Last week, I talked about a push by some state politicians to encourage more telecommuting and perhaps four-day work weeks among state workers.  The Connecticut House Republicans have even discussed it on their blog, House Rules.  The union representing state workers has also discussed the proposals in detail on its blog as well.

The Hartford Courant chimed in over the weekend with an editorial that encouraged state legislators to "conserve hot air by working together".  But ultimately, I suspect both sides will sit down and work on some proposal to address the underlying issues present. 

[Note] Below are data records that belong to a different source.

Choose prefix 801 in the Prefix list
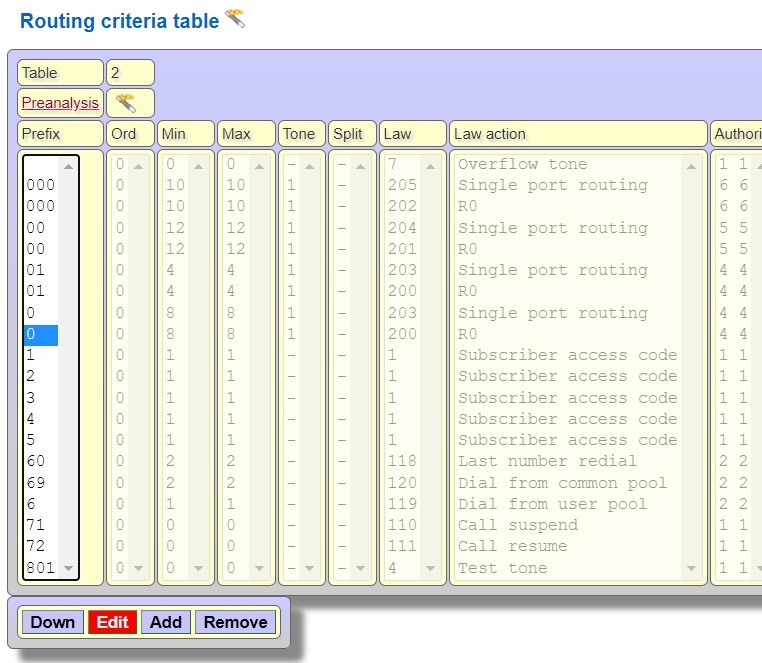 (40, 568)
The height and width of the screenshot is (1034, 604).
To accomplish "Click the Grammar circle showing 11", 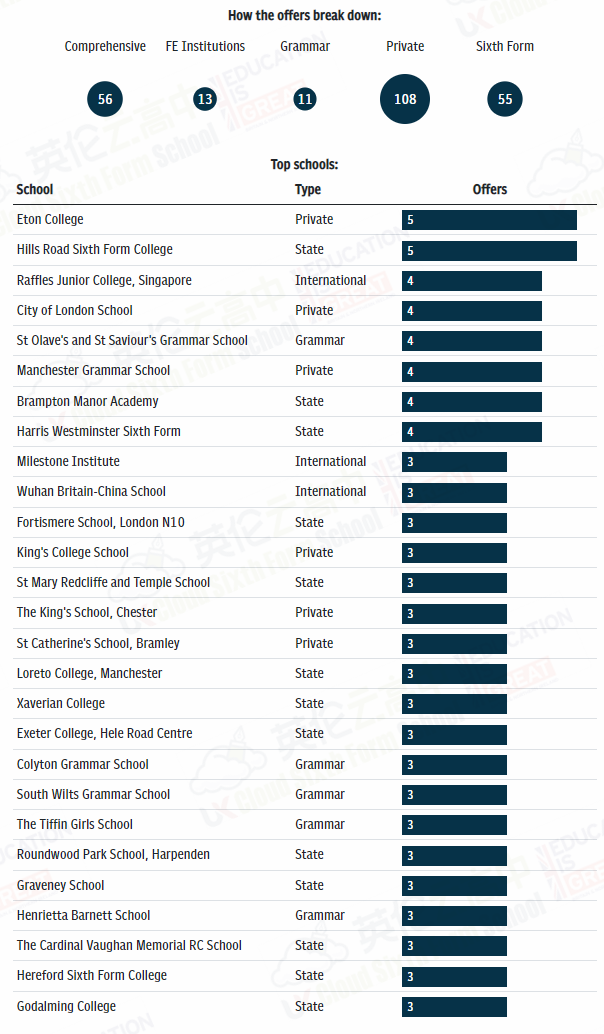I will [305, 99].
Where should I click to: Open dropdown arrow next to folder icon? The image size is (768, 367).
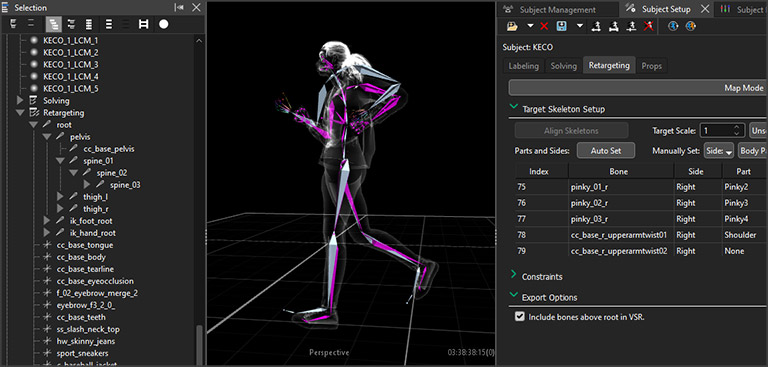[x=530, y=26]
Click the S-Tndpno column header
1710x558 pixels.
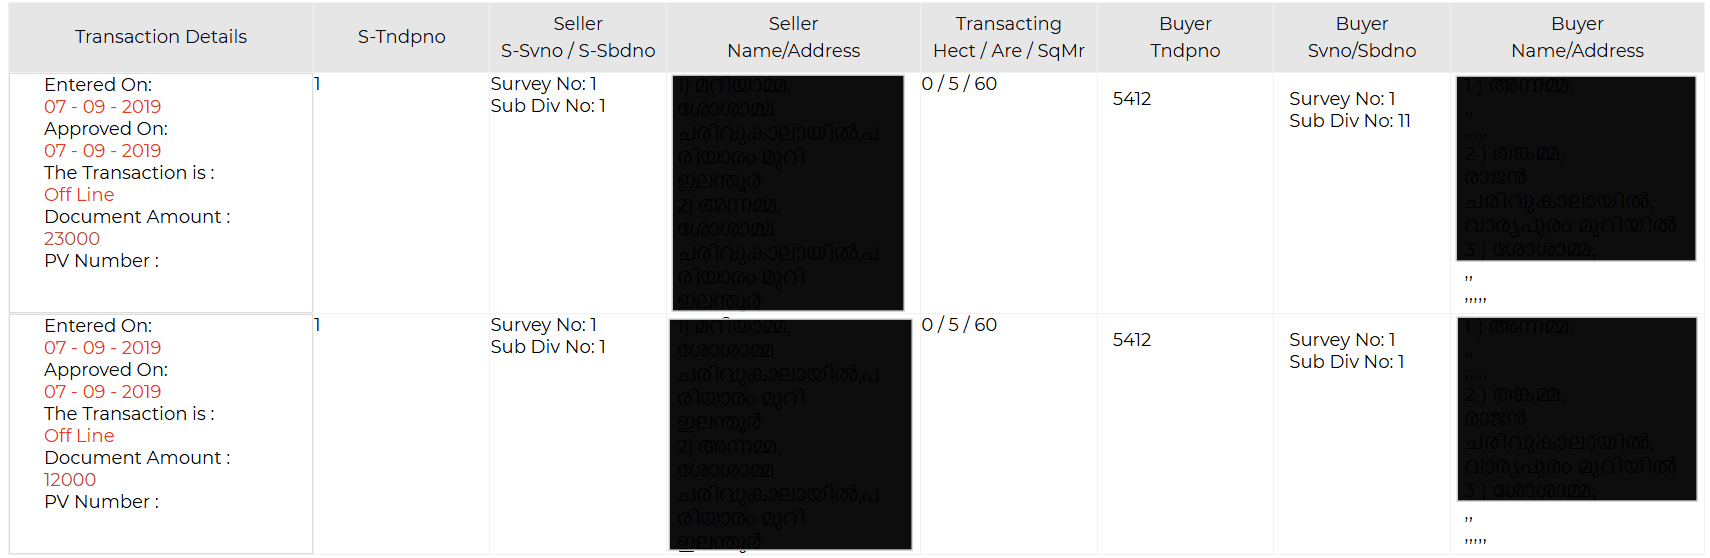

What continues to be fascinating about this debate is that path that some other states have chosen to go.  Delaware Employment Law Blog has interesting piece about Utah that is, understandably, somewhat critical of the proposal.  Utah is going to a mandatory four-day work week.  DELB also notes that Ohio didn’t exactly have a great experience with four day workweeks before in a state experiment.  Will Utah’s experience be different?

Aaron Newton sees things differently. In his post entitled "The Four-Day Workweek", he outlines the environmental case for a four-day workweek. (H/T Pennsylvania Labor & Employment Blog.) He then provides 16 reasons why this is an idea whose time has come.  It’s a good primer on some of the issues related to a four-day work week. 

So what does the future hold? Using a trusty Magic 8-ball, the right answer to this issue is hazy.  For some employers, going to a four-day work week may make sense, but clearly for others, it won’t. 

But one thing is clear: The issue is not going away and it would be beneficial for the state to at least look at the issue further.